(Exercise): Starting with the line that contains "Given: Play the second video thumbnail", give again exactly and only each line through the end of the records; include the last line and exclude pictures.

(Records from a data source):
-----

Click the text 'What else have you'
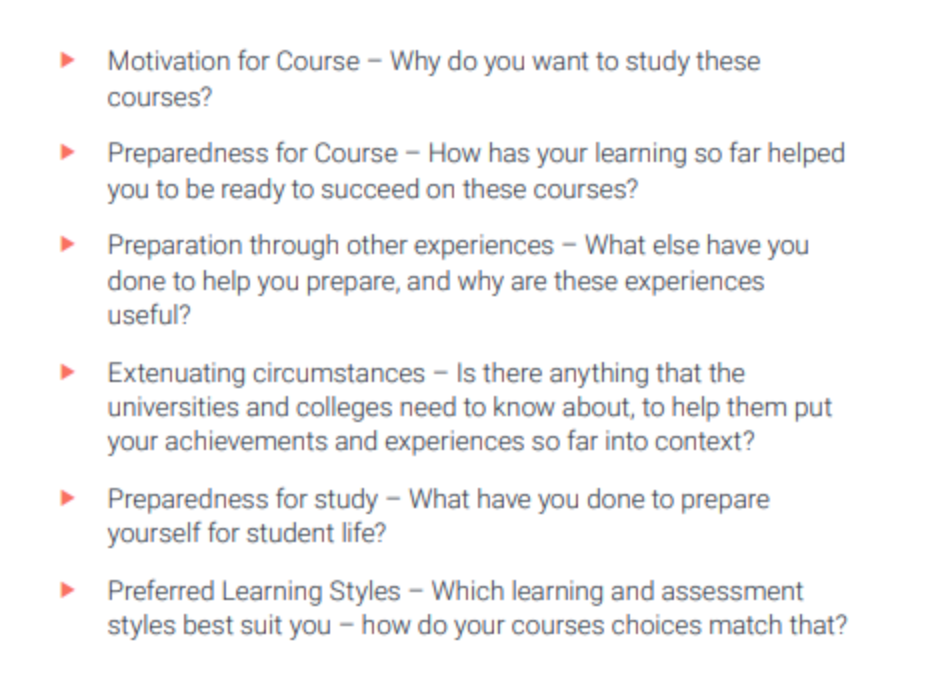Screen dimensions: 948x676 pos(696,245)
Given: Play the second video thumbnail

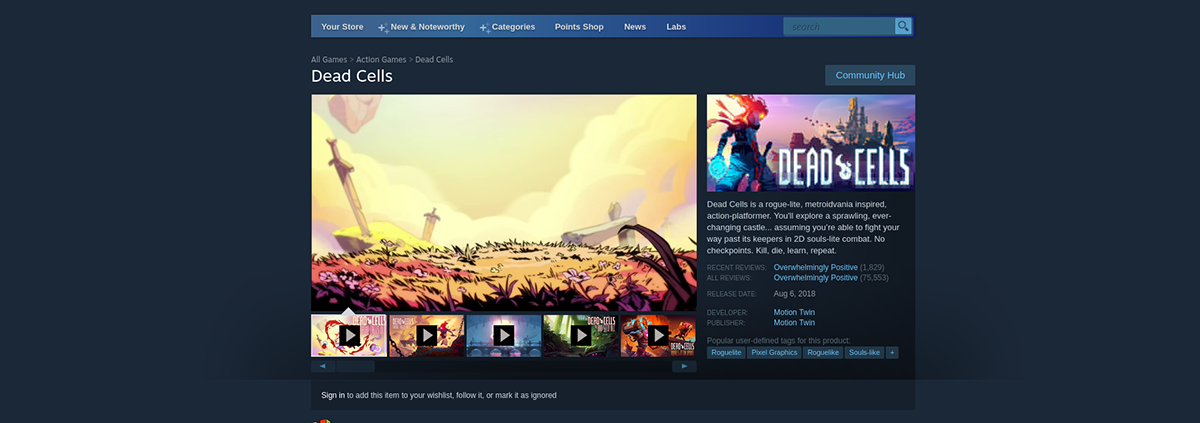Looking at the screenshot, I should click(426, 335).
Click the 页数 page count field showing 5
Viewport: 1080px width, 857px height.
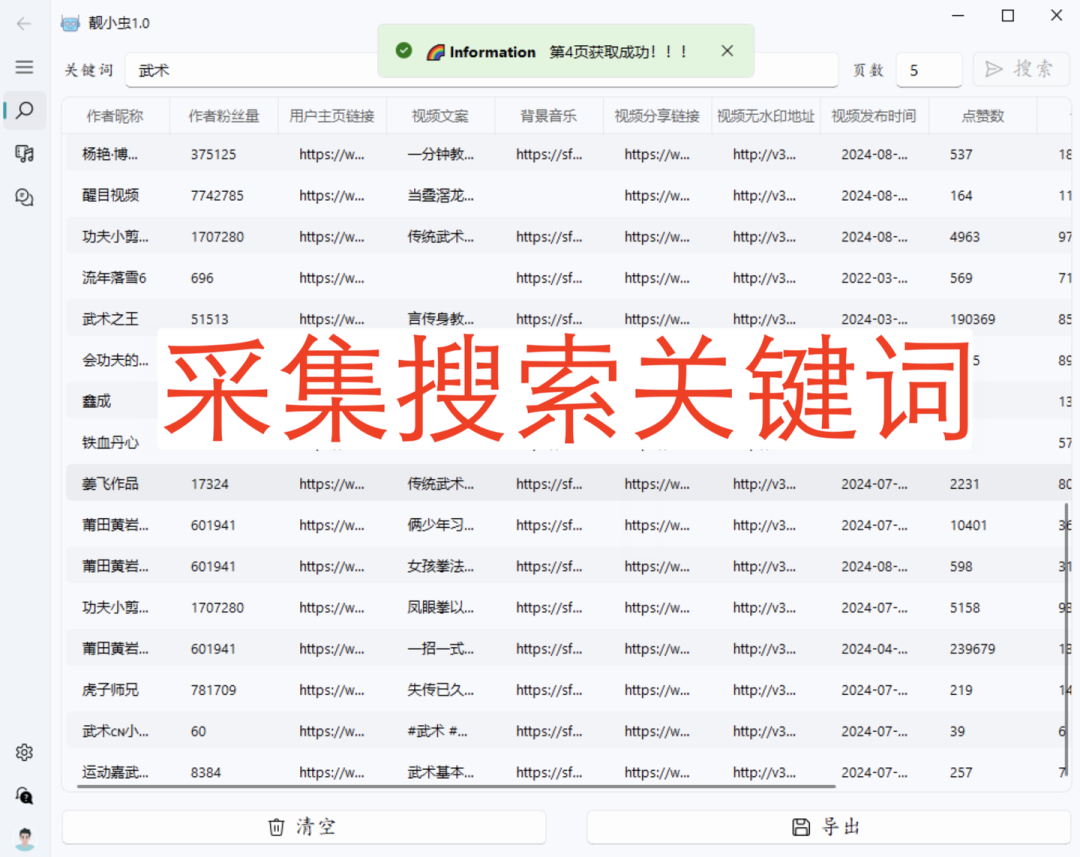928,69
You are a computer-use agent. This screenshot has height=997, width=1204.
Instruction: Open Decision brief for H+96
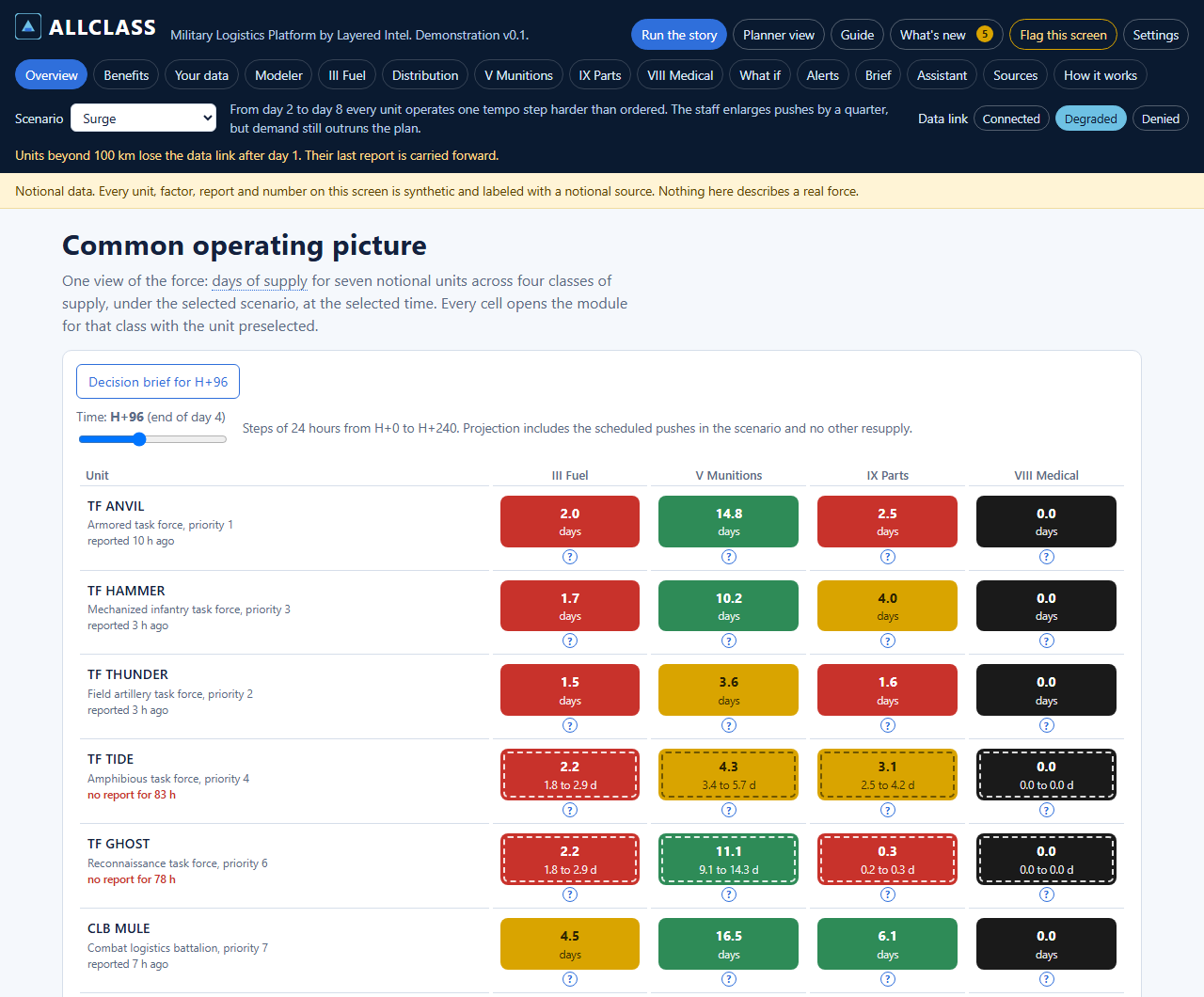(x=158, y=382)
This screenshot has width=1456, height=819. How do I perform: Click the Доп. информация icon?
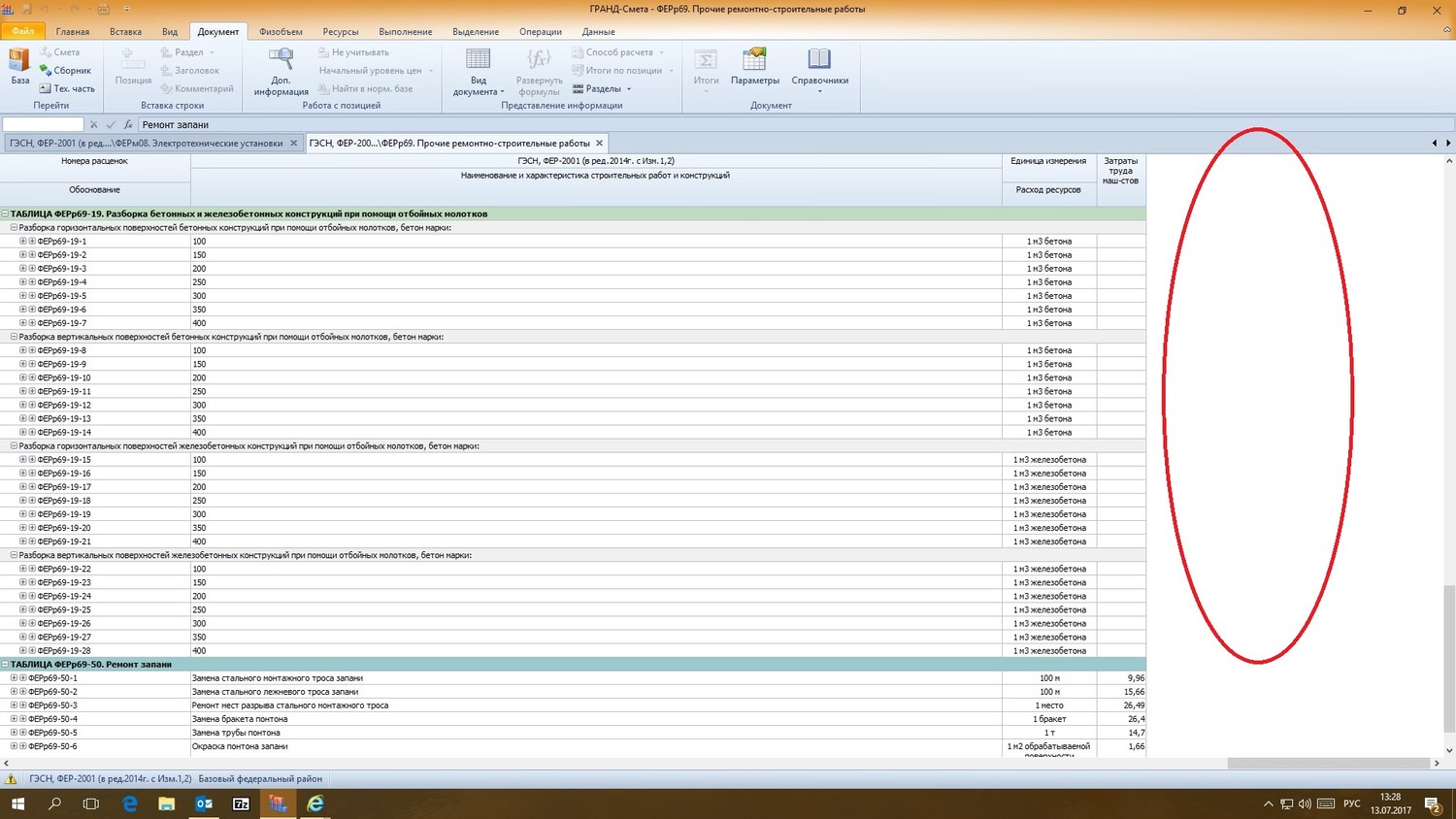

-----

(Response):
Given: Play the second video thumbnail

Looking at the screenshot, I should click(426, 335).
Click the 页数 page count field showing 5
Viewport: 1080px width, 857px height.
928,69
You are a computer-use agent. This screenshot has height=997, width=1204.
Instruction: Open Decision brief for H+96
(x=158, y=382)
This screenshot has width=1456, height=819. How do I perform: Click the Доп. информация icon?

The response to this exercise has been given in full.